In this lecture, David Sanderson from the University of New South Wales presents ten key takeaways for humanitarian aid practitioners working in response to urban humanitarian crises.
Issues which the lecture addresses
Over the last decade, cities in low- and middle-income countries have experienced a sharp rise in the number and severity of crises, including conflict, naturally-triggered disasters, forced displacement and the effects of climate change.
Short analysis of the above issues
To keep up with the rise in these crises, humanitarian response, whose approaches and assumptions have been derived mostly from rural experiences, needs to ‘urbanise’ in order to meet these new challenges.
The lecture analyses good practices from across the world undertaken by a wide range of actors working in urban humanitarian response. The Content includes context (disasters, climate change, violence, conflict and displacement), themes and issues (such as corruption and coordination), project cycle management tools (from assessment to evaluation) and sectoral responses (such as shelter, water, sanitation and hygiene, and health).
Propositions for addressing the issue
This lecture presents ten takeaways for those working in response to urban humanitarian crises. Key takeaways include: capitalise on what cities have to offer; ensure you have the right skills, and be aware of what is achievable; develop and value relationships; be flexible (project management tools); take time to listen (ie do assessments); support locally-driven recovery; and, take the long view (build resilience). Each takeaway is illustrated by examples drawn from recent practice.
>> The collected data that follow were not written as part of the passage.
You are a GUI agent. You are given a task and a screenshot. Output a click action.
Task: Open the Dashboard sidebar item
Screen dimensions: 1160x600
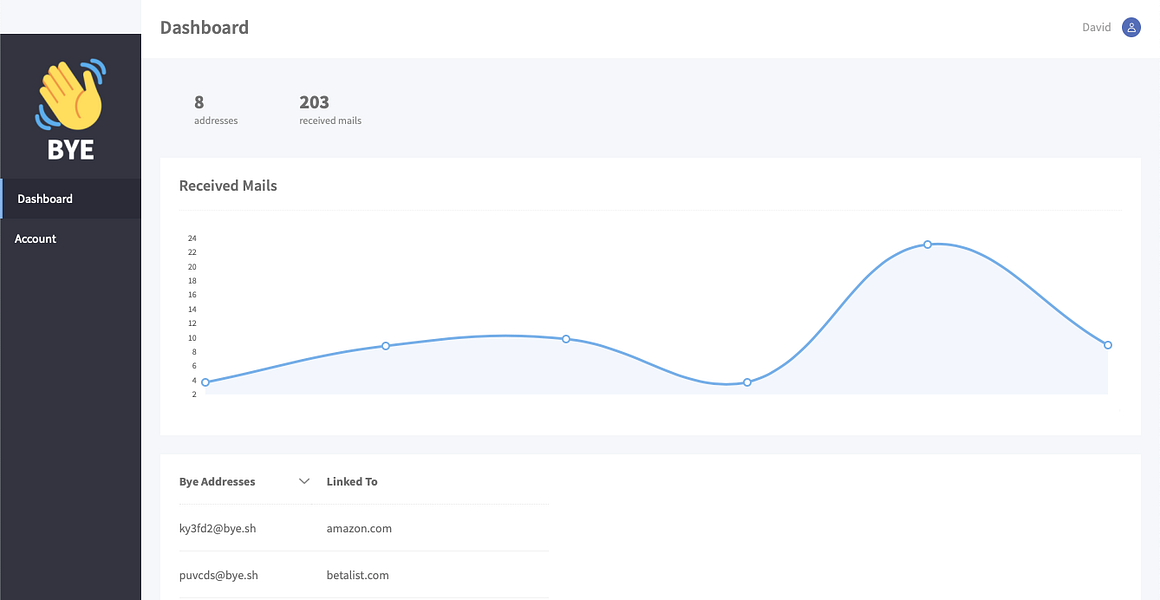(70, 198)
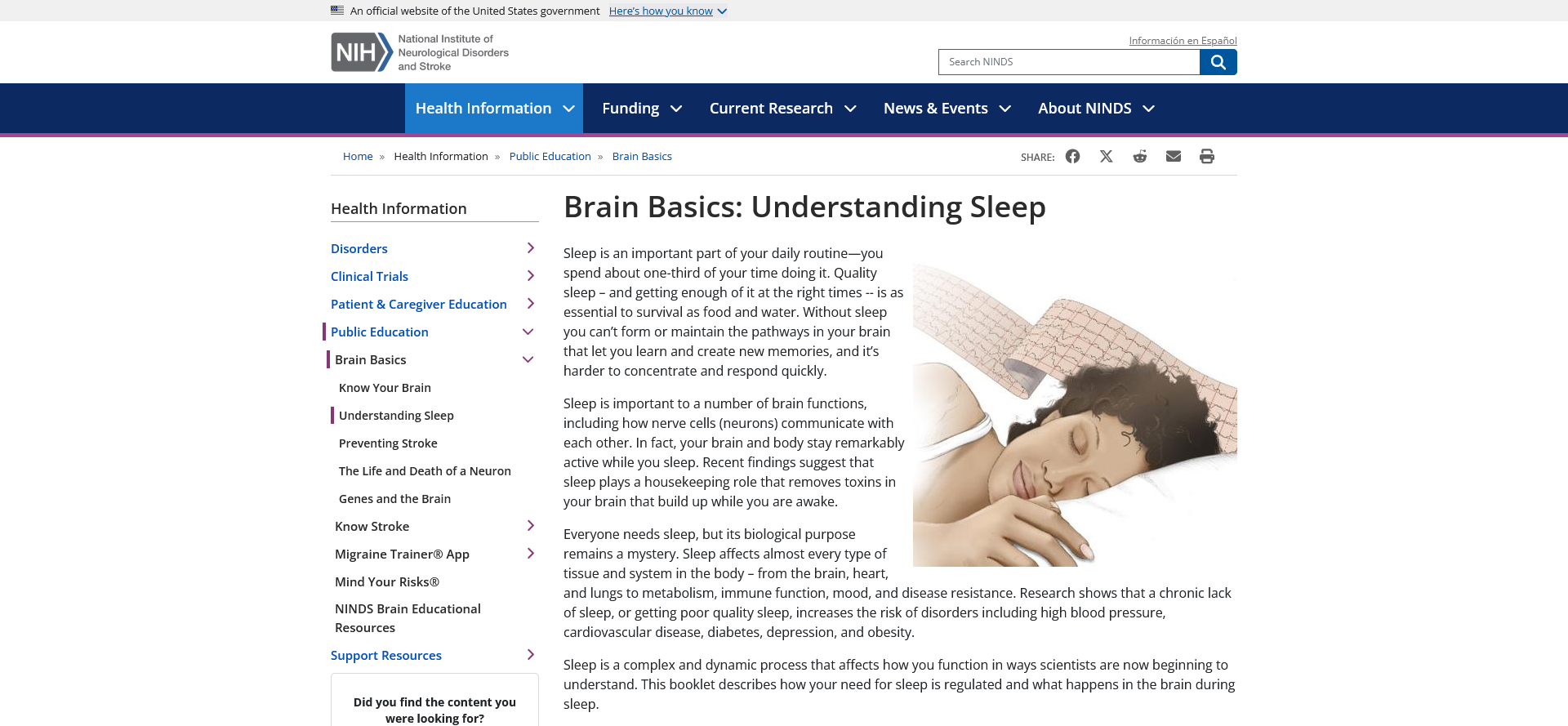This screenshot has height=726, width=1568.
Task: Open the News & Events menu
Action: click(947, 109)
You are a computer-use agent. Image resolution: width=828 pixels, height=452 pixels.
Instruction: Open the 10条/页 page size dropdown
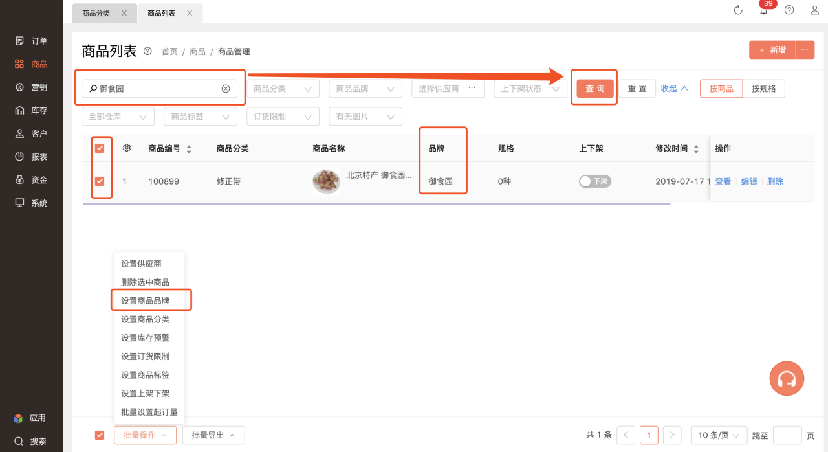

David has worked across the world in development and emergencies. He worked for four years in a disaster management consultancy, eight years for the NGO CARE International, and for eight years was Director of a UK university centre focusing on development and emergencies. Between 2013-14 David was a full-time Visiting Professor at Harvard University. In recent years David has led post-disaster reviews in Haiti, Pakistan, India, the Philippines and Nepal. David is editor of the 2016 IFRC World Disasters Report, and in 2019 completed a Good Practice Review in urban humanitarian response for the UK’s Overseas Development Institute (ODI). In 2016 David moved to Australia to take up a new position as Inaugural Judith Neilson Chair at UNSW, Sydney, working on urban disaster recovery.